• Text and element location records
(begin)

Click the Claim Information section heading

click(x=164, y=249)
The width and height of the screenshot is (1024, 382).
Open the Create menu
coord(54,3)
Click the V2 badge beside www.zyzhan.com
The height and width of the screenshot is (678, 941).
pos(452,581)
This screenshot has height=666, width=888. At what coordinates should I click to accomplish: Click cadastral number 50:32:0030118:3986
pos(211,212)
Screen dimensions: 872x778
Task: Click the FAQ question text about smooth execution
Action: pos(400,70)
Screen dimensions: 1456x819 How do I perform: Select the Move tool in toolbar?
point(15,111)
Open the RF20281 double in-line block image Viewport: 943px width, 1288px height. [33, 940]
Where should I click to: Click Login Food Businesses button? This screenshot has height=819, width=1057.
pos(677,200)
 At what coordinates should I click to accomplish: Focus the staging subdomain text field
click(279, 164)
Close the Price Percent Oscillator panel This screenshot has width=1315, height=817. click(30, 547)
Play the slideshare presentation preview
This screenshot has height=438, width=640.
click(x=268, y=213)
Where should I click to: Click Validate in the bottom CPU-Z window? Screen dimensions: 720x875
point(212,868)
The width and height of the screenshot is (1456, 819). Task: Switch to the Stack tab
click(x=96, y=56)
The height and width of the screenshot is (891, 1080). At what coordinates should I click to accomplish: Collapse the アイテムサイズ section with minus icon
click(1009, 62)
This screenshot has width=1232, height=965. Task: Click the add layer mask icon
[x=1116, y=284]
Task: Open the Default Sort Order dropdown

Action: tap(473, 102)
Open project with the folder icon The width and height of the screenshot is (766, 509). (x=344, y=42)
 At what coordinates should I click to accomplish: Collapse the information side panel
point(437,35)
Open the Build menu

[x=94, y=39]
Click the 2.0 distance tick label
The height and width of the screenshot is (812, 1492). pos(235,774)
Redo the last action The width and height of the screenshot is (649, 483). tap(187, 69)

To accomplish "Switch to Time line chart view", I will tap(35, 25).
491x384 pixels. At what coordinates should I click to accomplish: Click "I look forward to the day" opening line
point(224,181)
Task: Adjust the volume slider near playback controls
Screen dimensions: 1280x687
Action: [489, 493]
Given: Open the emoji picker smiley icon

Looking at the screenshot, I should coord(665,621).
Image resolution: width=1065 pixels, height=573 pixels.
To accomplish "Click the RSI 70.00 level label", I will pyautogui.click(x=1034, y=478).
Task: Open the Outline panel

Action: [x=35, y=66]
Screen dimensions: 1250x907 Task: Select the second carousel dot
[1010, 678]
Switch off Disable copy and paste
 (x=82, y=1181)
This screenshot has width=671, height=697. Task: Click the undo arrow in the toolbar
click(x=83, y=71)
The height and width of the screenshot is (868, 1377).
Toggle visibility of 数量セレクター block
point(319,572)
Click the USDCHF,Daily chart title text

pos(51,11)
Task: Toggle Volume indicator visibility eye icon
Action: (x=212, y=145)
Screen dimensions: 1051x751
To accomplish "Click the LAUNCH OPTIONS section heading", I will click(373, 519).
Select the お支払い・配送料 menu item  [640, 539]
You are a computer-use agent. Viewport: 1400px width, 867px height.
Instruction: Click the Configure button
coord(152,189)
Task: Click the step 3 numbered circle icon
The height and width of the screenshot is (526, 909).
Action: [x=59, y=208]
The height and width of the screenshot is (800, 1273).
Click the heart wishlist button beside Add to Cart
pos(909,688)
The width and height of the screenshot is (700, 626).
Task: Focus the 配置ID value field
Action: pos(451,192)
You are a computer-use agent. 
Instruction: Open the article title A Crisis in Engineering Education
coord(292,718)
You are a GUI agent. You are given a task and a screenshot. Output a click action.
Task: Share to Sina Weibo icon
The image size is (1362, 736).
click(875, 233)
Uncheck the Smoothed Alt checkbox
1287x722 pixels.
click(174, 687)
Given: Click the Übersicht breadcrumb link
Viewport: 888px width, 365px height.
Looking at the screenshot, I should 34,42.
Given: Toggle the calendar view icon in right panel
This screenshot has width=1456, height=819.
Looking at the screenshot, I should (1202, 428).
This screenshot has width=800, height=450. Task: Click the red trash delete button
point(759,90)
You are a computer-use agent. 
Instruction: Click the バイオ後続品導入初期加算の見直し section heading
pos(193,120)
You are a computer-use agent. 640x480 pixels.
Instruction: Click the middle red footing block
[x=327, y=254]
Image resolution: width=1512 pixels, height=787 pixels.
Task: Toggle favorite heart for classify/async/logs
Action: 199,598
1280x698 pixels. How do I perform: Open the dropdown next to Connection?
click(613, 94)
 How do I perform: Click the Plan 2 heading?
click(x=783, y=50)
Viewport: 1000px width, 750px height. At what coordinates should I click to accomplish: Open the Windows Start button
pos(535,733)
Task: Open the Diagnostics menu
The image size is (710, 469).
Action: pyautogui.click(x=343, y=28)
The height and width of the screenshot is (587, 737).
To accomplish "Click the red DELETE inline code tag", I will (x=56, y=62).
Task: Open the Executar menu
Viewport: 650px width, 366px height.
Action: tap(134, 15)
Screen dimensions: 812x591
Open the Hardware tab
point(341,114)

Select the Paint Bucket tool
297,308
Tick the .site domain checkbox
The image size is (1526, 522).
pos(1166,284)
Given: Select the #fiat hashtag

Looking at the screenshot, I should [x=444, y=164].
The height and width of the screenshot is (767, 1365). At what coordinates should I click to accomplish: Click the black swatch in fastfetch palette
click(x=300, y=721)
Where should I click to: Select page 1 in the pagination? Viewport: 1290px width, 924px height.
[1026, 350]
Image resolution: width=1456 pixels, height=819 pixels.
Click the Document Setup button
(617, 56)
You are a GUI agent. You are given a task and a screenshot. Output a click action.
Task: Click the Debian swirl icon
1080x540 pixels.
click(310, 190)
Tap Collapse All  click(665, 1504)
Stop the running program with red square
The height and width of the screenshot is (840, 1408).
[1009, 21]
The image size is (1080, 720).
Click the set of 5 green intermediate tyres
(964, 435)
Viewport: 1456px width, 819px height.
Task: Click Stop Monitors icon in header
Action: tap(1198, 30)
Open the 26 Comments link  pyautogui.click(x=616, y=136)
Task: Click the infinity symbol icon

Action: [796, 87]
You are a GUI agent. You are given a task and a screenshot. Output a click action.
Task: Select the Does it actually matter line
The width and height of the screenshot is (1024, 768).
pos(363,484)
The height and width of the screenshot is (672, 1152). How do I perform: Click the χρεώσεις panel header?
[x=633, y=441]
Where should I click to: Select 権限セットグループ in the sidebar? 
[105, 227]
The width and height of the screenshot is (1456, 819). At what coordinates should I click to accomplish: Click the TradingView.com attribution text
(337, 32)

(end)

• EXERCISE TASK
Reproduce all of the material above, swapping each occurrence of "Where should I click to" for "Which point should I click to" and leaving everything else unchanged.

• RESPONSE TO THIS TASK
Click the Claim Information section heading

click(x=164, y=249)
The width and height of the screenshot is (1024, 382).
Open the Create menu
coord(54,3)
Click the V2 badge beside www.zyzhan.com
The height and width of the screenshot is (678, 941).
pos(452,581)
This screenshot has height=666, width=888. At what coordinates should I click to accomplish: Click cadastral number 50:32:0030118:3986
pos(211,212)
Screen dimensions: 872x778
Task: Click the FAQ question text about smooth execution
Action: pos(400,70)
Screen dimensions: 1456x819 How do I perform: Select the Move tool in toolbar?
point(15,111)
Open the RF20281 double in-line block image Viewport: 943px width, 1288px height. [33, 940]
Which point should I click to: Click Login Food Businesses button? This screenshot has height=819, width=1057.
pos(677,200)
 At what coordinates should I click to accomplish: Focus the staging subdomain text field
click(279, 164)
Close the Price Percent Oscillator panel This screenshot has width=1315, height=817. click(30, 547)
Play the slideshare presentation preview
This screenshot has height=438, width=640.
click(x=268, y=213)
Which point should I click to: Click Validate in the bottom CPU-Z window? Screen dimensions: 720x875
point(212,868)
The width and height of the screenshot is (1456, 819). Task: Switch to the Stack tab
click(x=96, y=56)
The height and width of the screenshot is (891, 1080). At what coordinates should I click to accomplish: Collapse the アイテムサイズ section with minus icon
click(1009, 62)
This screenshot has width=1232, height=965. Task: Click the add layer mask icon
[x=1116, y=284]
Task: Open the Default Sort Order dropdown

Action: tap(473, 102)
Open project with the folder icon The width and height of the screenshot is (766, 509). (x=344, y=42)
 At what coordinates should I click to accomplish: Collapse the information side panel
point(437,35)
Open the Build menu

[x=94, y=39]
Click the 2.0 distance tick label
The height and width of the screenshot is (812, 1492). pos(235,774)
Redo the last action The width and height of the screenshot is (649, 483). tap(187, 69)

To accomplish "Switch to Time line chart view", I will tap(35, 25).
491x384 pixels. At what coordinates should I click to accomplish: Click "I look forward to the day" opening line
point(224,181)
Task: Adjust the volume slider near playback controls
Screen dimensions: 1280x687
Action: [489, 493]
Given: Open the emoji picker smiley icon

Looking at the screenshot, I should coord(665,621).
Image resolution: width=1065 pixels, height=573 pixels.
To accomplish "Click the RSI 70.00 level label", I will pyautogui.click(x=1034, y=478).
Task: Open the Outline panel

Action: [x=35, y=66]
Screen dimensions: 1250x907 Task: Select the second carousel dot
[1010, 678]
Switch off Disable copy and paste
 (x=82, y=1181)
This screenshot has width=671, height=697. Task: Click the undo arrow in the toolbar
click(x=83, y=71)
The height and width of the screenshot is (868, 1377).
Toggle visibility of 数量セレクター block
point(319,572)
Click the USDCHF,Daily chart title text

pos(51,11)
Task: Toggle Volume indicator visibility eye icon
Action: (x=212, y=145)
Screen dimensions: 1051x751
To accomplish "Click the LAUNCH OPTIONS section heading", I will click(373, 519).
Select the お支払い・配送料 menu item  [640, 539]
You are a computer-use agent. Viewport: 1400px width, 867px height.
Instruction: Click the Configure button
coord(152,189)
Task: Click the step 3 numbered circle icon
The height and width of the screenshot is (526, 909).
Action: [x=59, y=208]
The height and width of the screenshot is (800, 1273).
Click the heart wishlist button beside Add to Cart
pos(909,688)
The width and height of the screenshot is (700, 626).
Task: Focus the 配置ID value field
Action: pos(451,192)
You are a computer-use agent. 
Instruction: Open the article title A Crisis in Engineering Education
coord(292,718)
You are a GUI agent. You are given a task and a screenshot. Output a click action.
Task: Share to Sina Weibo icon
The image size is (1362, 736).
click(875, 233)
Uncheck the Smoothed Alt checkbox
1287x722 pixels.
click(174, 687)
Given: Click the Übersicht breadcrumb link
Viewport: 888px width, 365px height.
Looking at the screenshot, I should 34,42.
Given: Toggle the calendar view icon in right panel
This screenshot has width=1456, height=819.
Looking at the screenshot, I should (1202, 428).
This screenshot has width=800, height=450. Task: Click the red trash delete button
point(759,90)
You are a computer-use agent. 
Instruction: Click the バイオ後続品導入初期加算の見直し section heading
pos(193,120)
You are a computer-use agent. 640x480 pixels.
Instruction: Click the middle red footing block
[x=327, y=254]
Image resolution: width=1512 pixels, height=787 pixels.
Task: Toggle favorite heart for classify/async/logs
Action: 199,598
1280x698 pixels. How do I perform: Open the dropdown next to Connection?
click(613, 94)
 How do I perform: Click the Plan 2 heading?
click(x=783, y=50)
Viewport: 1000px width, 750px height. At what coordinates should I click to accomplish: Open the Windows Start button
pos(535,733)
Task: Open the Diagnostics menu
The image size is (710, 469).
Action: pyautogui.click(x=343, y=28)
The height and width of the screenshot is (587, 737).
To accomplish "Click the red DELETE inline code tag", I will (x=56, y=62).
Task: Open the Executar menu
Viewport: 650px width, 366px height.
Action: tap(134, 15)
Screen dimensions: 812x591
Open the Hardware tab
point(341,114)

Select the Paint Bucket tool
297,308
Tick the .site domain checkbox
The image size is (1526, 522).
pos(1166,284)
Given: Select the #fiat hashtag

Looking at the screenshot, I should [x=444, y=164].
The height and width of the screenshot is (767, 1365). At what coordinates should I click to accomplish: Click the black swatch in fastfetch palette
click(x=300, y=721)
Which point should I click to: Select page 1 in the pagination? Viewport: 1290px width, 924px height.
[1026, 350]
Image resolution: width=1456 pixels, height=819 pixels.
Click the Document Setup button
(617, 56)
You are a GUI agent. You are given a task and a screenshot. Output a click action.
Task: Click the Debian swirl icon
1080x540 pixels.
click(310, 190)
Tap Collapse All  click(665, 1504)
Stop the running program with red square
The height and width of the screenshot is (840, 1408).
[1009, 21]
The image size is (1080, 720).
Click the set of 5 green intermediate tyres
(964, 435)
Viewport: 1456px width, 819px height.
Task: Click Stop Monitors icon in header
Action: tap(1198, 30)
Open the 26 Comments link  pyautogui.click(x=616, y=136)
Task: Click the infinity symbol icon

Action: [796, 87]
You are a GUI agent. You are given a task and a screenshot. Output a click action.
Task: Select the Does it actually matter line
The width and height of the screenshot is (1024, 768).
pos(363,484)
The height and width of the screenshot is (672, 1152). How do I perform: Click the χρεώσεις panel header?
[x=633, y=441]
Which point should I click to: Select 権限セットグループ in the sidebar? 
[105, 227]
The width and height of the screenshot is (1456, 819). At what coordinates should I click to accomplish: Click the TradingView.com attribution text
(337, 32)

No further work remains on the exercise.